• [Поставленная задача 1] Что, согласно тексту о дикторах телевидения, надо сперва сделать с теми, кто подал заявление на конкурс?
• [Поставленная задача 2] Продолжите текст о дикторах телевидения, начав сразу после его последнего предложения.

• [Текст для чтения]
↓↓↓

Ираклий Андроников - Я хочу рассказать вам...
Задачи, стоящие перед диктором телевидения, еще сложнее и обширнее тех, что решают дикторы радио. Прежде всего заметим, что, обсуждая качества диктора телевидения, мы часто имеем в виду разные стороны его работы и поэтому в споре не всегда можем друг друга понять. Объясняется это тем, что диктор выполняет на телевидении целый ворох обязанностей: сегодня ведет программу, завтра читает сложный закадровый текст, комментирует телеспектакль, читает последние известия, объявления, рекомендует зрителю выступающего агронома, литератора, инженера. И ясно, что один великолепно читает сообщения ТАСС и хуже ведет концерт, другой особенно хорошо справляется с закадровым текстом. Третий рожден, чтобы беседовать с детьми. И уж совсем особое дело — принимать в студии гостей Центрального телевидения, просто, непринужденно, вести с ними беседу, определяя стиль и характер разговора. Может ли это входить в обязанности каждого диктора? Можно ли требовать от него универсальных качеств актера и собеседника?
Мне пришлось присутствовать как-то на конкурсе дикторов, объявленном Центральным телевидением. В студию входили и по очереди садились за столик молодые люди и девушки. К ним обращались с вопросом, что они выучили. Каждый читал кусочек прозы, басню или стихи-по своему выбору. Потом — несколько строк из сообщения ТАСС или телевизионное объявление. Их просили встать, оценивали рост и фигуру. Обсуждали их внешность, прическу. А когда спрашивали, что привело их на конкурс, выяснялось, что говорят они несвободно, невыразительно.
Мне думается, самый подход к выяснению дикторских данных должен быть совершенно другим. Подавших заявление на конкурс надо сперва приглашать для беседы. И не экзаменовать их, а поговорить по душам: на экзамене любой человек не говорит, а подыскивает слова. А уж потом, в другой раз, направлять на них свет, класть на лицо «топ» и смотреть, как они выглядят на телеэкране. Между тем их экзаменовали так, словно они собирались поступать в театральное училище имени Щепкина или имени Щукина. А как знать, может быть, этому соискателю никогда не пришлось бы читать с телеэкрана ни прозу, ни басни, но зато говорить, обращаясь к зрителю, или разговаривать в студии для телезрителя — это дело его, прямое и обязательное.

↑↑↑

• [Материал]

↓↓↓

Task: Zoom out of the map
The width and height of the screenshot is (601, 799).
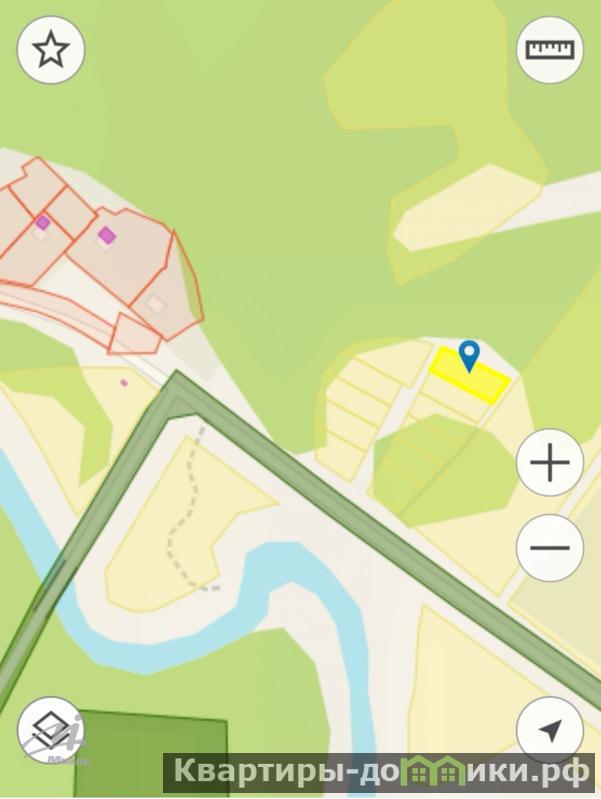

↑↑↑

• [Результат упражнения 1] Пригласить их для беседы и поговорить по душам, а не экзаменовать.

• [Результат упражнения 2]
Результаты конкурса не удовлетворили комиссию, хотя среди претендентов были люди с несомненными актерскими данными. Но дикторами они стать не могли. Диктор представляет на экране не себя самого, а советское телевидение. Он должен быть свободным в разговоре, в манерах своих, непринужденным, интеллектуальным — он говорит от имени всей страны и на всю страну. Нина Кондратова, Валентина Леонтьева — дикторы Центрального телевидения, которые первыми вышли на телеэкран; они обаятельны, свободны в манерах, у них интеллигентная речь в самом настоящем смысле этого слова. Это с самого начала обеспечило успех, их популярность у телезрителей. Они как знакомые обращаются с телевизионной аудиторией, умеют создать атмосферу непринужденной беседы.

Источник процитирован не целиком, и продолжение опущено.